There we go, *'required_qualifications'*  is not null, but the value is about *dead_line*. 

If you've seen the output before updating script and the output after updating, it is clearly that *"RESP"* now have value.

Are there any missing data?

Yes, it is clearly that we still lost *"dead_line'*  field.


As you can see on the raw data, the job posting which have ID: 60999 do have *'dead_line'* field, which is represent *'DEAD_LINE'*, but why do it not show up on the result showing above?

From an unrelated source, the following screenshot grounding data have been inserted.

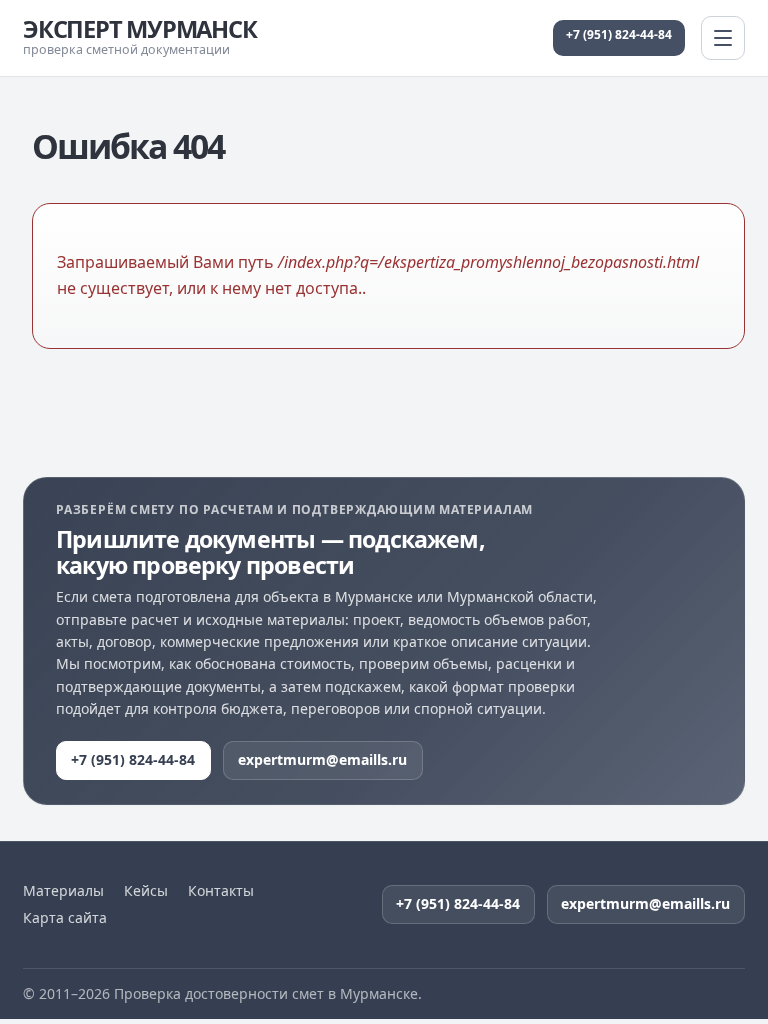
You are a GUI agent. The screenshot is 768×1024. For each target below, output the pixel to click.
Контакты (221, 891)
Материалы (63, 891)
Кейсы (146, 891)
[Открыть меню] (723, 38)
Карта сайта (65, 918)
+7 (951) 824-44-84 (619, 34)
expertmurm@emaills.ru (322, 759)
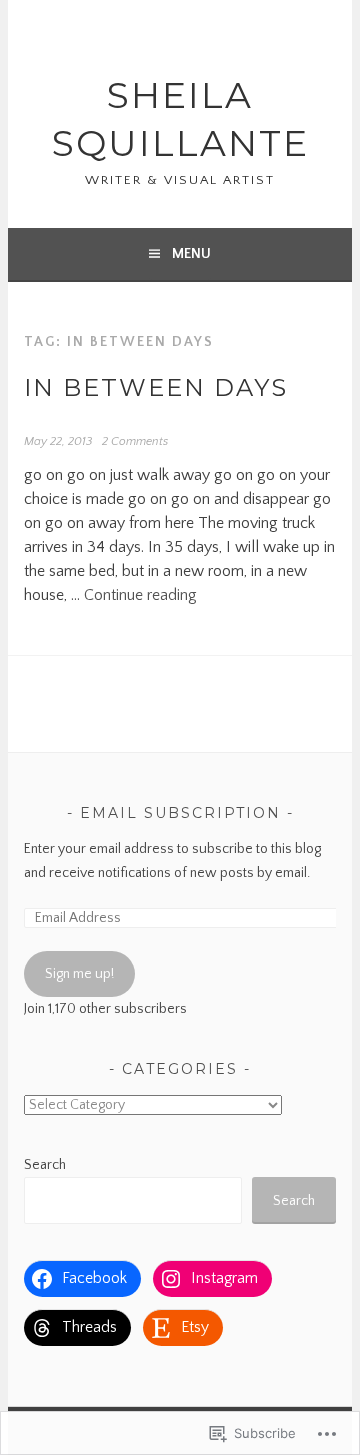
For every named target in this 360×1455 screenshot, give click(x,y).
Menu (191, 254)
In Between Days (156, 387)
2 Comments (135, 441)
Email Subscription (180, 813)
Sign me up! (79, 974)
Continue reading (140, 595)
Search (45, 1165)
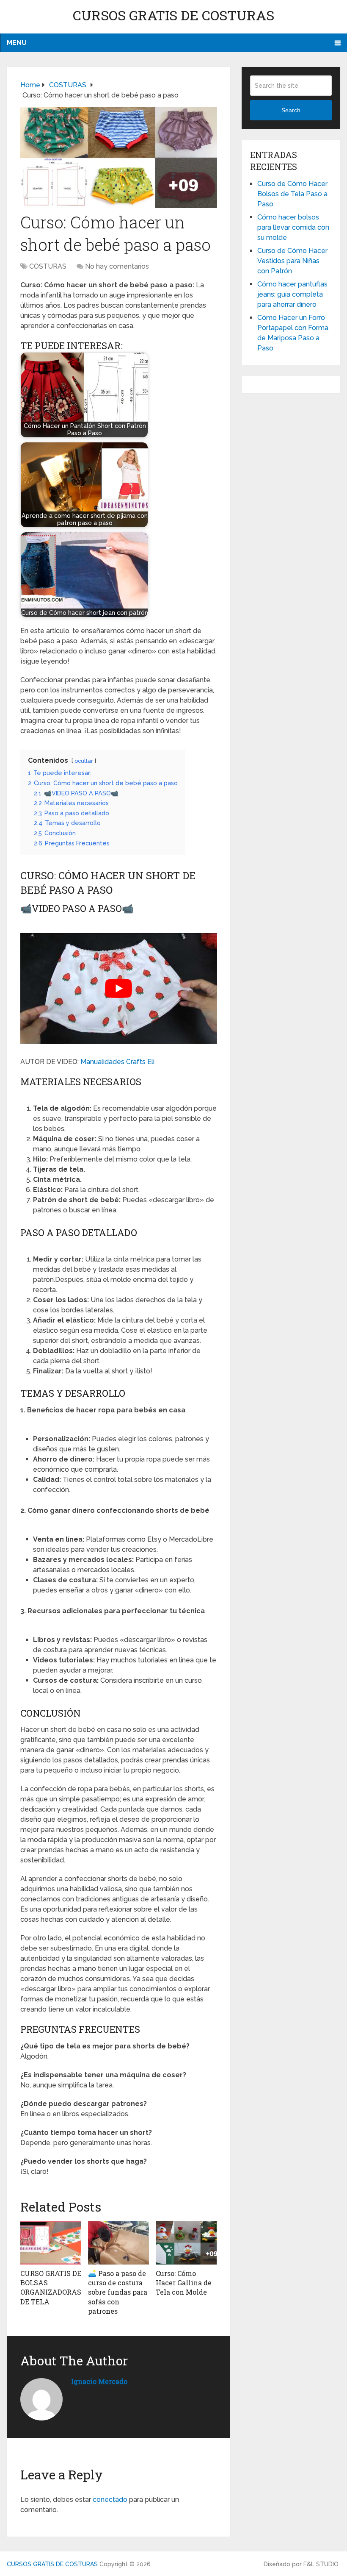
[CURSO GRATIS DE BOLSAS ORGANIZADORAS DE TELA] (50, 2242)
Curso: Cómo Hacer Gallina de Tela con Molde (184, 2283)
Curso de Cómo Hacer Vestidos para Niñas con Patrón (292, 261)
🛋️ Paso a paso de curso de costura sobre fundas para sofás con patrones (117, 2292)
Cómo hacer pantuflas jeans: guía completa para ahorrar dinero (292, 294)
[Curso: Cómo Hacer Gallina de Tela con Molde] (186, 2242)
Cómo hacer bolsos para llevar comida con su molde (293, 227)
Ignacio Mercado (99, 2381)
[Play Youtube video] (118, 988)
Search (290, 110)
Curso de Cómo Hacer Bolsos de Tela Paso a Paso (292, 194)
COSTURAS (47, 266)
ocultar (83, 761)
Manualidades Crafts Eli (117, 1062)
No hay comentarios (117, 266)
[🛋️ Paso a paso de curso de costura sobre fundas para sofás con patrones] (118, 2242)
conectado (110, 2499)
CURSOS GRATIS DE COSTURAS (173, 15)
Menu (17, 43)
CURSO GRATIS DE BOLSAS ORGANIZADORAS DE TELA (50, 2287)
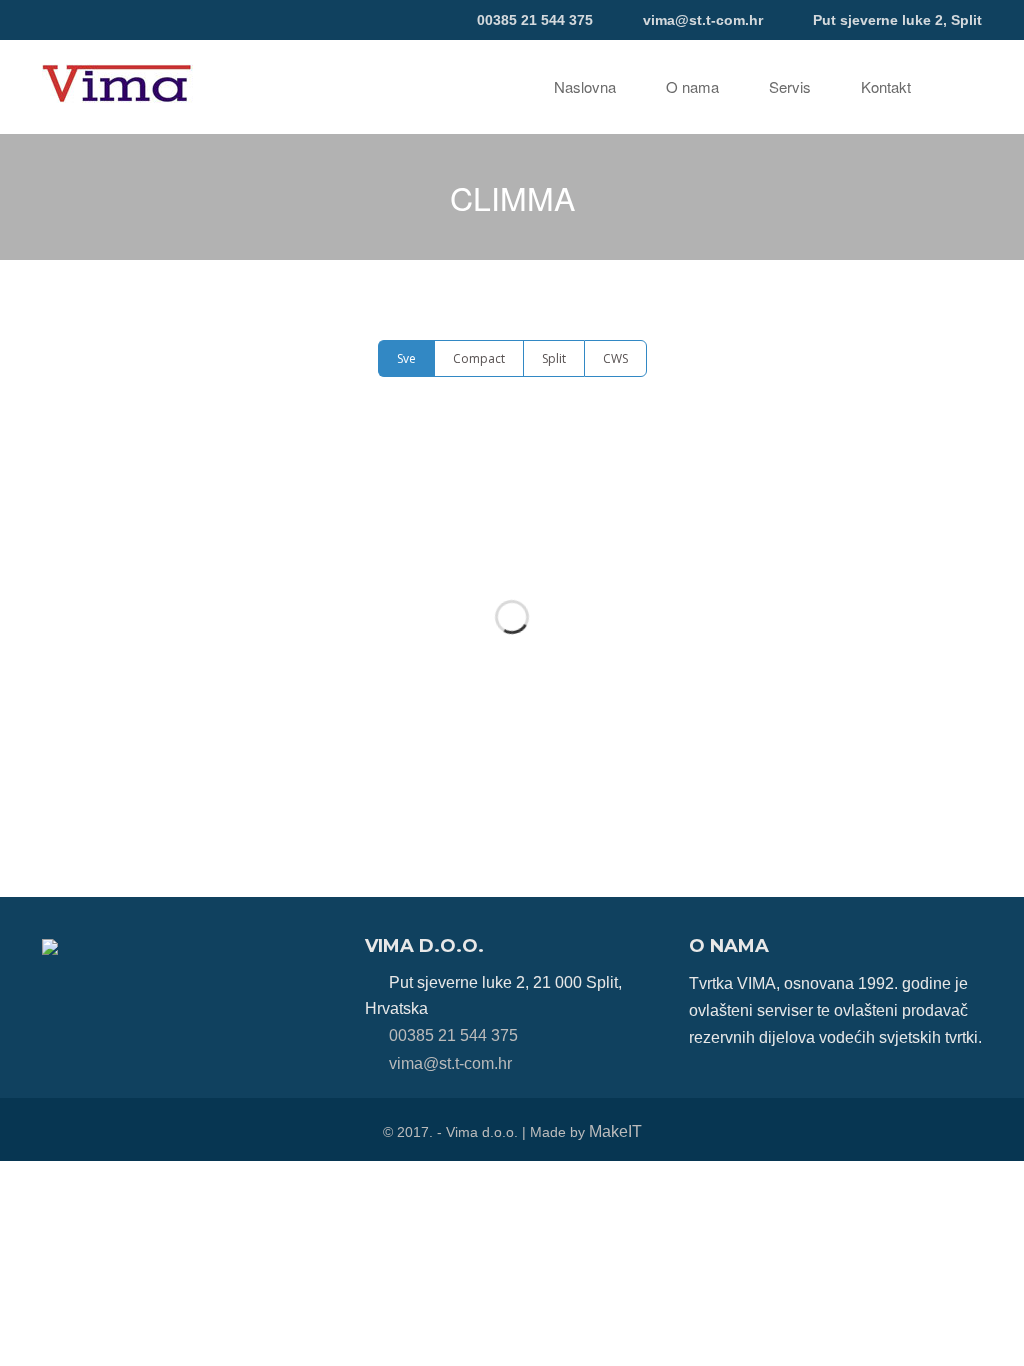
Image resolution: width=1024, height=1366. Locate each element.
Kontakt (886, 86)
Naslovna (585, 86)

Obviously, our keys filter do not identify the *'dead_line'* field

To fix this issues, we update key_loc which we defined above by adding *'dead_line'* to the keyword and then call the function *extract_key_to_dict* to see the result



In [13]:
key_loc.append('dead_line')
job = extract_key_to_dict(sample)
job

{'_id': 60999,
 'about_company': 'Save the Children International established its presencein Armenia in 1993, with a mission to achieve immediate and lastingchange in childrens lives.',
 'application_procedure': 'We encourage all suitable candidates to applyvia email through a cover letter and CV with GIS Officer on the subjectline to: Human Resources, WWF CauPO at: office@... .Please clearly mention in your application letter that you learned ofthis job opportunity through Career Center and mention the URL of itswebsite - www.careercenter.am, Thanks.',
 'job_descriptions': 'We are looking for candidates to take part in thecompetition for the position of Branch Manager at TechnoNICOL Armenianoffice to be opened soon.',
 'job_responsibilities': '- Mobilize rural communities, educate and train them to become eligiblefor Heifer projects development;- Work with project holders to collect data on social-economic status ofbeneficiary families in targeted communities;- Educate, train and advi

After running the script above, the result showing is now update with *dead_line* field, which is what we want. 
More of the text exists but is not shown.